A corporate charity holding stock in the second business would be better off, receiving $350,000 in cash distributions. Their tax would be $153,000, ($500,000 Sub S income, less $50,000 charitable deduction, times 34%). Their supported charity would receive the net of $197,000. Here, however, the trust form produces clearly better financial results. Again, a circular formula is used to calculate tax of $100,000 and a distribution to charity of $250,000 out of the $350,000 distribution. This is the minimum possible tax rate of 20%.

All other things being equal, if the S Corporation will be distributing exactly 54% of its income, the effective tax rate will be 31% whether the charity is a corporation or a trust. The net cash available for charitable use will be about $117,000 (after tax of about $153,000). The charity's other unrelated business income or loss and the potential availability of the lower brackets will change the "break-even" point.

A word of caution: Even if the Sub S corporation does not distribute sufficient cash to pay the tax, it is still due and must be paid from other assets or borrowings. This is the hazard of owning an interest in a pass-through entity such as an S corporation, limited liability company, or partnership interest that generates taxable income (of course, this problem is not limited to charitable organizations!).
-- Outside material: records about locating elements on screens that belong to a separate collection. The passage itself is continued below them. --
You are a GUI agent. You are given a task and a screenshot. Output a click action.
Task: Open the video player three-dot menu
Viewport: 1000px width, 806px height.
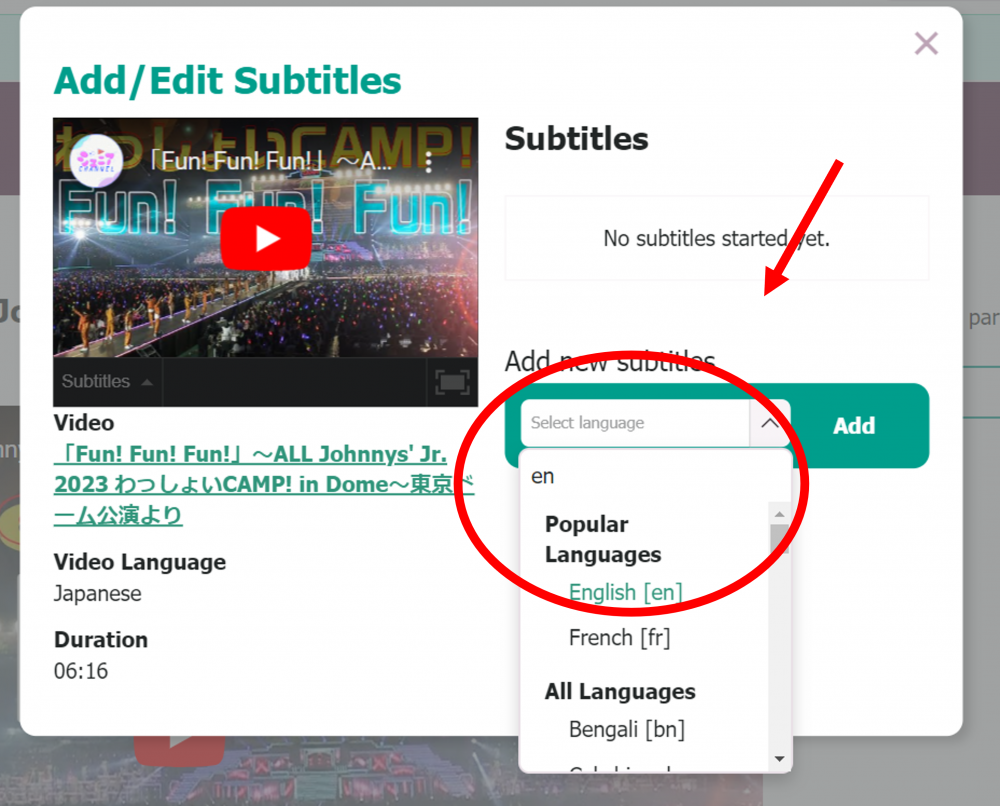429,161
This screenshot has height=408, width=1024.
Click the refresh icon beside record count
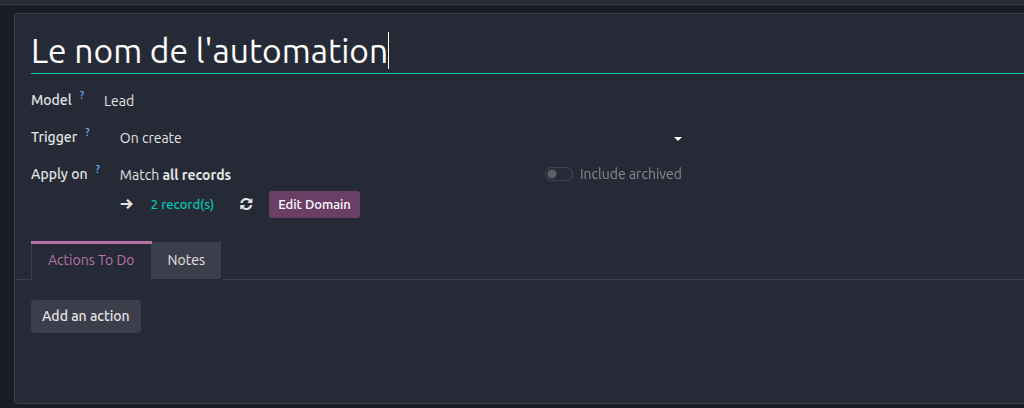tap(246, 204)
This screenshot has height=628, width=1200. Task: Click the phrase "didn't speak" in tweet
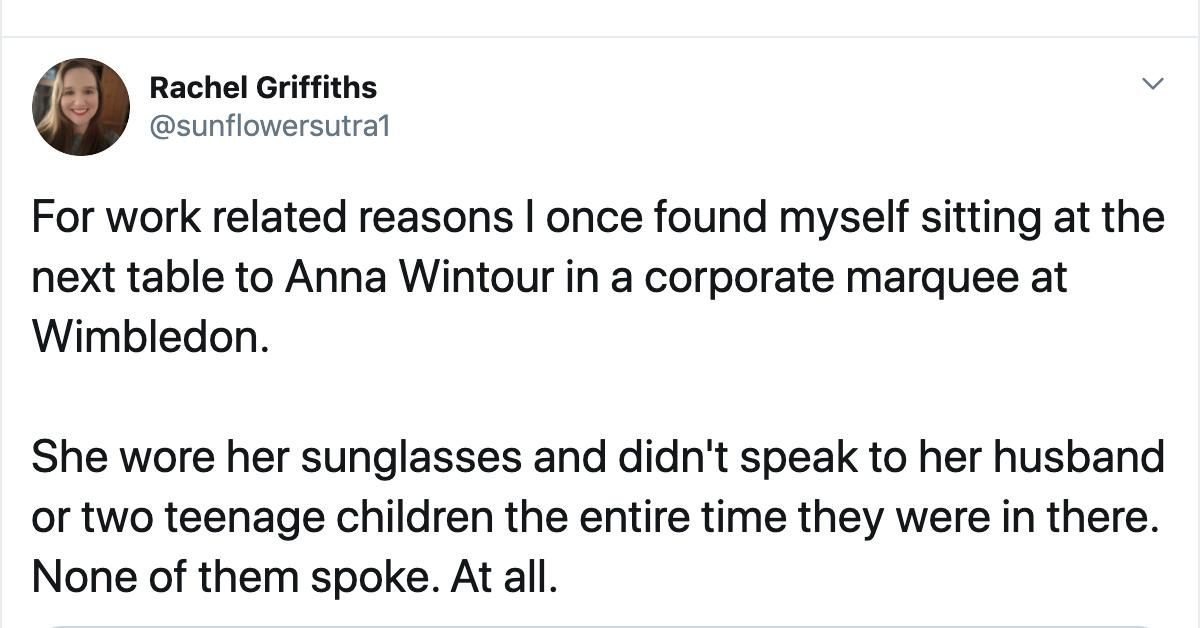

What happens to the rest of the taxable income? After all, the shareholders, including the charity, have paid tax on more income than the cash they actually received. This undistributed income is added to the shareholder's basis in the stock. When (if) the stock is sold or redeemed by the S corporation, this additional basis will decrease the taxable gain.

In a year in which Subchapter S stock is sold, distributing cash to the supported organization can also reduce the tax. Using the same calculations as above, the tax on a sale by a corporation would be an effective 31% rate, but the trust form would produce a tax rate as low as 10% (20% capital gains rate less 50% charitable deduction). In the year of the sale, we would assume there would be sufficient cash to maximize the deduction. Obviously, there are other considerations besides tax costs when choosing between organizing as a corporation or trust.

Corporations are easier to amend than trusts. State laws may impose a higher standard of care on trust fiduciaries than on corporate officers. Some of these issues may be less important if the only function of the organization is as a supporting organization rather than an operating charity.

Summary

Taxes should never be the only consideration when negotiating with a potential donor. However, before accepting a gift of Subchapter S stock, taxes must be given serious consideration. Once the charity knows as much as possible about the company and its distribution policy and history, it can then consider the structure of the organization to hold the donation. To do otherwise is to miss the opportunity to maximize the value of the donation and minimize the tax consequences.